▶ [Problem to solve]:
Transcribe every line of the data below word for word, with each number and punctuation mark unchanged.

▶ [Task data]:
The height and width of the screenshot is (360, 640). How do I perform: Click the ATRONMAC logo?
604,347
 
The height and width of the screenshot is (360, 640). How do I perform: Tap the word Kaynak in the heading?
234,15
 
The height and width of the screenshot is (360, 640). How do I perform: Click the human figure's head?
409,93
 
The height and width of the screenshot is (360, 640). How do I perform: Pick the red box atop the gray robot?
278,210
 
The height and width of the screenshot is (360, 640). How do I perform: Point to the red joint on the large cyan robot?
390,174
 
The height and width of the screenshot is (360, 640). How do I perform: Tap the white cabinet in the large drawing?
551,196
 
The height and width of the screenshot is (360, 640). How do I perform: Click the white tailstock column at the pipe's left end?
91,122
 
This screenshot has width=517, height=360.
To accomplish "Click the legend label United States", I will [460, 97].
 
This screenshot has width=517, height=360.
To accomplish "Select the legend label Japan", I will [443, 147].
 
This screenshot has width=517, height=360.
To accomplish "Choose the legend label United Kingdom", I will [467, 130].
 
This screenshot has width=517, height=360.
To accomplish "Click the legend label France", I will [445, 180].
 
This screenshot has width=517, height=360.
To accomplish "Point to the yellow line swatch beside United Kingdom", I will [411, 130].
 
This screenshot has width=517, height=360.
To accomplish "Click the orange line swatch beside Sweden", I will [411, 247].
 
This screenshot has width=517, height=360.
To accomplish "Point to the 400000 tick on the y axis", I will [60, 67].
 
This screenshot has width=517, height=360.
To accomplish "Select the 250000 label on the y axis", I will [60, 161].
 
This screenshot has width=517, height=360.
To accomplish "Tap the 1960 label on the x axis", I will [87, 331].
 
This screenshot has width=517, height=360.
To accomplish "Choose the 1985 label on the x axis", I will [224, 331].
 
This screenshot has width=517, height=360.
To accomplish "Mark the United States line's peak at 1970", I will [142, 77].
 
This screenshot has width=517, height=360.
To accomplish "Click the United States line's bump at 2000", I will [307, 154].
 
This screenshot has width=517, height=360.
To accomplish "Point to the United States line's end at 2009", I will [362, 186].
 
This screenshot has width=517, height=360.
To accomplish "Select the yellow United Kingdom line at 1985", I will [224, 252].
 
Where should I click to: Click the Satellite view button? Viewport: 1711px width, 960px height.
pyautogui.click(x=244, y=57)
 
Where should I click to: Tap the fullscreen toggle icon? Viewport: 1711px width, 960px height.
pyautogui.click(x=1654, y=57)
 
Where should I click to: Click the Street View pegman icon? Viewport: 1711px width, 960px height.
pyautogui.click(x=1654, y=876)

▶ [Written answer]:
The height and width of the screenshot is (360, 640). How do I perform: Click the ATRONMAC logo?
604,347
 
The height and width of the screenshot is (360, 640). How do I perform: Tap the word Kaynak in the heading?
234,15
 
The height and width of the screenshot is (360, 640). How do I perform: Click the human figure's head?
409,93
 
The height and width of the screenshot is (360, 640). How do I perform: Pick the red box atop the gray robot?
278,210
 
The height and width of the screenshot is (360, 640). How do I perform: Point to the red joint on the large cyan robot?
390,174
 
The height and width of the screenshot is (360, 640). How do I perform: Tap the white cabinet in the large drawing?
551,196
 
The height and width of the screenshot is (360, 640). How do I perform: Click the white tailstock column at the pipe's left end?
91,122
 
This screenshot has width=517, height=360.
To accomplish "Click the legend label United States", I will [460, 97].
 
This screenshot has width=517, height=360.
To accomplish "Select the legend label Japan", I will [443, 147].
 
This screenshot has width=517, height=360.
To accomplish "Choose the legend label United Kingdom", I will [467, 130].
 
This screenshot has width=517, height=360.
To accomplish "Click the legend label France", I will [445, 180].
 
This screenshot has width=517, height=360.
To accomplish "Point to the yellow line swatch beside United Kingdom", I will [411, 130].
 
This screenshot has width=517, height=360.
To accomplish "Click the orange line swatch beside Sweden", I will [411, 247].
 
This screenshot has width=517, height=360.
To accomplish "Point to the 400000 tick on the y axis", I will [60, 67].
 
This screenshot has width=517, height=360.
To accomplish "Select the 250000 label on the y axis", I will [60, 161].
 
This screenshot has width=517, height=360.
To accomplish "Tap the 1960 label on the x axis", I will [87, 331].
 
This screenshot has width=517, height=360.
To accomplish "Choose the 1985 label on the x axis", I will [224, 331].
 
This screenshot has width=517, height=360.
To accomplish "Mark the United States line's peak at 1970", I will [142, 77].
 
This screenshot has width=517, height=360.
To accomplish "Click the United States line's bump at 2000", I will [307, 154].
 
This screenshot has width=517, height=360.
To accomplish "Point to the United States line's end at 2009", I will [362, 186].
 
This screenshot has width=517, height=360.
To accomplish "Select the yellow United Kingdom line at 1985", I will [224, 252].
 
Where should I click to: Click the Satellite view button? Viewport: 1711px width, 960px height.
pyautogui.click(x=244, y=57)
 
Where should I click to: Tap the fullscreen toggle icon? Viewport: 1711px width, 960px height.
pyautogui.click(x=1654, y=57)
 
Where should I click to: Click the Street View pegman icon? Viewport: 1711px width, 960px height.
pyautogui.click(x=1654, y=876)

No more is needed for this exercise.